In January 1984, I took a seat on a school bus that would change my life. We were young, only teenagers when we met. In some ways, it was an unlikely fit. One part poet and one part engineer. One part song and one part soccer.
On January 4, 1992, we laid it all down, pledging love and even life to this mystery called marriage. Twenty years have passed and I look back on it all with the gifts of time and perspective. These twenty years have been full of days, days of living together and loving hard and being shaped together as one.
We have added new words to our shared vocabulary: qualifying exams, precipitous labor, hemiparesis (how we love you, Michael), family housing, nor’easter. We have learned some Latin as well, those five solas that have become so precious to us as we have rounded them out with our walk of faith.
In twenty years, we have had four addresses and half a dozen children. We have learned the rules of field hockey, the best methods of shoveling snow and how to make stuffed pizza. And by God’s grace, my heart still flutters when I hear the garage door open at the end of the day. I love it when he comes home.
Yet there have been days when the tasks of living have worn me thin. There have been nights when I have lain next to him and offered him a only tangled mass of emotion. He listens, he loves and he has learned not to offer his problem-solving prowess, but simply his arms of mercy.

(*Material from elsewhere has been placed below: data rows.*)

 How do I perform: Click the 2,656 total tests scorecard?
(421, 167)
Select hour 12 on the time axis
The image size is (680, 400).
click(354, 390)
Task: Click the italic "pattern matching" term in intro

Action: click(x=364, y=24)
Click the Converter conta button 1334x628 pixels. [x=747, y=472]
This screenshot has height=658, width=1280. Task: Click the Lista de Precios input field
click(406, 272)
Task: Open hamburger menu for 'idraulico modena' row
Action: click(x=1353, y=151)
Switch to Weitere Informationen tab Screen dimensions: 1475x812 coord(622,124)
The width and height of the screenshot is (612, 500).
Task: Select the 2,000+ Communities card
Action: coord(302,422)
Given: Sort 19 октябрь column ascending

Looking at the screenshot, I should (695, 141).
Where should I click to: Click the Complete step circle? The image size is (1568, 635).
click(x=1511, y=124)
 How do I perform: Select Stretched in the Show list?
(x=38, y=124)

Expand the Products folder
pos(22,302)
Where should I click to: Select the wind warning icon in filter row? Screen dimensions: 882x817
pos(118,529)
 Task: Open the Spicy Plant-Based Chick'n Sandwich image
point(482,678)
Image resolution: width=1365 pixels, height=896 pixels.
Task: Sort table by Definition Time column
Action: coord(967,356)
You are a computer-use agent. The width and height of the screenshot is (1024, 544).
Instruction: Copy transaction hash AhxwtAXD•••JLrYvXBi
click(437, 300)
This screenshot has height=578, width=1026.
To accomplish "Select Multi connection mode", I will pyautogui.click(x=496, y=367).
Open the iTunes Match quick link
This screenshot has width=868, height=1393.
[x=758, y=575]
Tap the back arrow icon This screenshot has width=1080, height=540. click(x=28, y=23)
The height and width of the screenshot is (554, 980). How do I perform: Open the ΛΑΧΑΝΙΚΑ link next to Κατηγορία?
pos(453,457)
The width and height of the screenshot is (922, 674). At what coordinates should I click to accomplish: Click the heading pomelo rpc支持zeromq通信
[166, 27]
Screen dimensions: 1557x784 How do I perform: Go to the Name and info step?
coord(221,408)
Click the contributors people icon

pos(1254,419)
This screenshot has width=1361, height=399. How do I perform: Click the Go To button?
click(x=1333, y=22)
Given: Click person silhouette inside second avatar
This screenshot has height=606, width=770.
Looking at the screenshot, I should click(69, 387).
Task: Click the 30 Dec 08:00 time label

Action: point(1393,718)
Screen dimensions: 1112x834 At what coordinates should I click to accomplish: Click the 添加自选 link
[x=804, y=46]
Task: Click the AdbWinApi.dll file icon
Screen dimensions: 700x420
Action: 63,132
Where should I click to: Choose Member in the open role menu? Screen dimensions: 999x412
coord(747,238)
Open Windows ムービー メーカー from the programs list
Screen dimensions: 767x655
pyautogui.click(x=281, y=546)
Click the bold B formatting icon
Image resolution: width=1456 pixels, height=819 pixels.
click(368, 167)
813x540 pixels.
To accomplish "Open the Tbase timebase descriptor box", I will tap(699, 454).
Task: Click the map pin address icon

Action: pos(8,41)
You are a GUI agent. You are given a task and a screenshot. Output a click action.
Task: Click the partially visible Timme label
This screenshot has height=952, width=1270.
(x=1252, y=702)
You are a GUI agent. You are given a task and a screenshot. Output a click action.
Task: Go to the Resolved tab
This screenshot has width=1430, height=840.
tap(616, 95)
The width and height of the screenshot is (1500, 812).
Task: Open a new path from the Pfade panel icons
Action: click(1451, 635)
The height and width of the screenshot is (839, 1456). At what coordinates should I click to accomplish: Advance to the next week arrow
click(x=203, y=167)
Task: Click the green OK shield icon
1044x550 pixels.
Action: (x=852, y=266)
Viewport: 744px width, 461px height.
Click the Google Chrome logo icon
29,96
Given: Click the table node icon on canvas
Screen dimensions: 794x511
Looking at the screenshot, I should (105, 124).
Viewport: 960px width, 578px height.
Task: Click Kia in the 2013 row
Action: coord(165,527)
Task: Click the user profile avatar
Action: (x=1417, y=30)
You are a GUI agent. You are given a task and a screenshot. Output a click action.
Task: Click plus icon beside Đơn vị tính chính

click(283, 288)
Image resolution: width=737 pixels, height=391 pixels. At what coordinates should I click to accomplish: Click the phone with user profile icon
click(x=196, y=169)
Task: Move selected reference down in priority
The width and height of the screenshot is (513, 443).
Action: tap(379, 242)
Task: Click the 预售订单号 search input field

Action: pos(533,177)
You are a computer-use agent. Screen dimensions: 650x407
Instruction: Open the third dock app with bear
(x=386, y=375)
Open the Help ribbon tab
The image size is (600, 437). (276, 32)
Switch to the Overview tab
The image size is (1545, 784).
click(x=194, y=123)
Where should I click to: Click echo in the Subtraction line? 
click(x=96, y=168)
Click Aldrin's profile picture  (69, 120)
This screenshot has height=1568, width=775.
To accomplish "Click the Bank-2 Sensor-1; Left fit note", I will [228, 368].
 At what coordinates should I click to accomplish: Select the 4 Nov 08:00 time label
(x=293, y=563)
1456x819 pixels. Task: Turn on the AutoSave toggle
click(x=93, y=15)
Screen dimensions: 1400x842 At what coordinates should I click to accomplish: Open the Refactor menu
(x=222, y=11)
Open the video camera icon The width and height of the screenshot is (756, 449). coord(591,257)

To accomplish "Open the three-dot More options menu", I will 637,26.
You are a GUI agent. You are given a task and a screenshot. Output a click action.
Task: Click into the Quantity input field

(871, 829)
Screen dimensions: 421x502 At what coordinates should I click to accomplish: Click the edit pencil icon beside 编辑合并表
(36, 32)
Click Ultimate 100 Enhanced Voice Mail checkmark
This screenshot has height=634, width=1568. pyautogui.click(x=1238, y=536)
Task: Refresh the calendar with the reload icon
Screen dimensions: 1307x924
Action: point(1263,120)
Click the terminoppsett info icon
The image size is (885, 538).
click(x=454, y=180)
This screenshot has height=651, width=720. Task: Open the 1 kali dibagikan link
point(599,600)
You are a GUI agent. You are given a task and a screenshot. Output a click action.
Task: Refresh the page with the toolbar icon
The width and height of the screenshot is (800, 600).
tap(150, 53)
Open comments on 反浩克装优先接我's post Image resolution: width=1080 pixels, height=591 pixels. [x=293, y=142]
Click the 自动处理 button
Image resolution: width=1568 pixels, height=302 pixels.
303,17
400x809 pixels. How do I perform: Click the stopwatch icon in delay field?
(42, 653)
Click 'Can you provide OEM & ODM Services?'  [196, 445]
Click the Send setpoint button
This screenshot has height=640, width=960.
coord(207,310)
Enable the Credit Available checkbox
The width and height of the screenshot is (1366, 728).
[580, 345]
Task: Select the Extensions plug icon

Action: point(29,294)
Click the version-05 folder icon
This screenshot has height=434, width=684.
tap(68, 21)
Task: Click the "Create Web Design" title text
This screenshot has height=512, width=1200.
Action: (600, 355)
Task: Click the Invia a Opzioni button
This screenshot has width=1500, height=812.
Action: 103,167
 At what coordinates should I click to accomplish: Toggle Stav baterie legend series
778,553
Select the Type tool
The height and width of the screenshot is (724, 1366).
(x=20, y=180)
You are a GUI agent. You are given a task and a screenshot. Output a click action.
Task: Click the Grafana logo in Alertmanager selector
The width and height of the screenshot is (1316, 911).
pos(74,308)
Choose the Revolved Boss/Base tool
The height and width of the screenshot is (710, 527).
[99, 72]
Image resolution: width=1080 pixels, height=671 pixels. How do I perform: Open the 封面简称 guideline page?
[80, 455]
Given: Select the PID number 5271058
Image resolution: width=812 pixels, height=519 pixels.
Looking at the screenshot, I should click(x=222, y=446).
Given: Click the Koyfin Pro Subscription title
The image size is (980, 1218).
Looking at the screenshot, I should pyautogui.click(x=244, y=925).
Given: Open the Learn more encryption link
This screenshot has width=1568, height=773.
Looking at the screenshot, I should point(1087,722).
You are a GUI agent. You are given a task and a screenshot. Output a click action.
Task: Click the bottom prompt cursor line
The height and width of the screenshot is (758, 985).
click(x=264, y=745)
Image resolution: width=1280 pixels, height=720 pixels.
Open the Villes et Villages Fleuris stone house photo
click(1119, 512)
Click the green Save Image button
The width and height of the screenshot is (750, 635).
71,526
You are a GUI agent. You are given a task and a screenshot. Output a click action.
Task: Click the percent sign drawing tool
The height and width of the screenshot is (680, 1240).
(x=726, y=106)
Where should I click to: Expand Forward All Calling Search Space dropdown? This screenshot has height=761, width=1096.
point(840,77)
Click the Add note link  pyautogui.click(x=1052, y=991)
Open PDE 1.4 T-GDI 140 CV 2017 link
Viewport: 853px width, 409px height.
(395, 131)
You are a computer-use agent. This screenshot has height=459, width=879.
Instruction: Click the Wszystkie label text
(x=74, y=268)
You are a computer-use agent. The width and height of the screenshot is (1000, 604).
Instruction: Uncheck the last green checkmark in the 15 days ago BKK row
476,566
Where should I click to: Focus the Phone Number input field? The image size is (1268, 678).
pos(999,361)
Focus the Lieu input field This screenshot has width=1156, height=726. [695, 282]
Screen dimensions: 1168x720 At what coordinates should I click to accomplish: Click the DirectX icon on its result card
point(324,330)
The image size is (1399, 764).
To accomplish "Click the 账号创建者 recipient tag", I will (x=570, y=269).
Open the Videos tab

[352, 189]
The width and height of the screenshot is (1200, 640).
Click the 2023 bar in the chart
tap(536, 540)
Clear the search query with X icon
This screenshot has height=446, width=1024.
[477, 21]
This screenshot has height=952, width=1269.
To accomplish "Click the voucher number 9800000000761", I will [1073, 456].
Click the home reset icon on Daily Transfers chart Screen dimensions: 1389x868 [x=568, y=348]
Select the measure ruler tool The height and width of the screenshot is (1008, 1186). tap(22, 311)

Twenty years ago, we didn’t know much. But we were in love and that was enough. Now “happily ever after” is marked by a choice to live daily and intentionally in the good of the gospel and to offer that “good” to each other.
I know that marriage is a temporal picture of a greater reality. I know that my forever Husband is waiting for me at the throne of grace, and I long for that day. I really do. But there is also a promise that love never ends and we are walking in that love. We are learning to be patient and kind. We have grown in the ways of protection, trust and hope. We have become more willing to lay aside our preferences for the good of the other. And in these small measures, we have tasted the sweetness of eternity.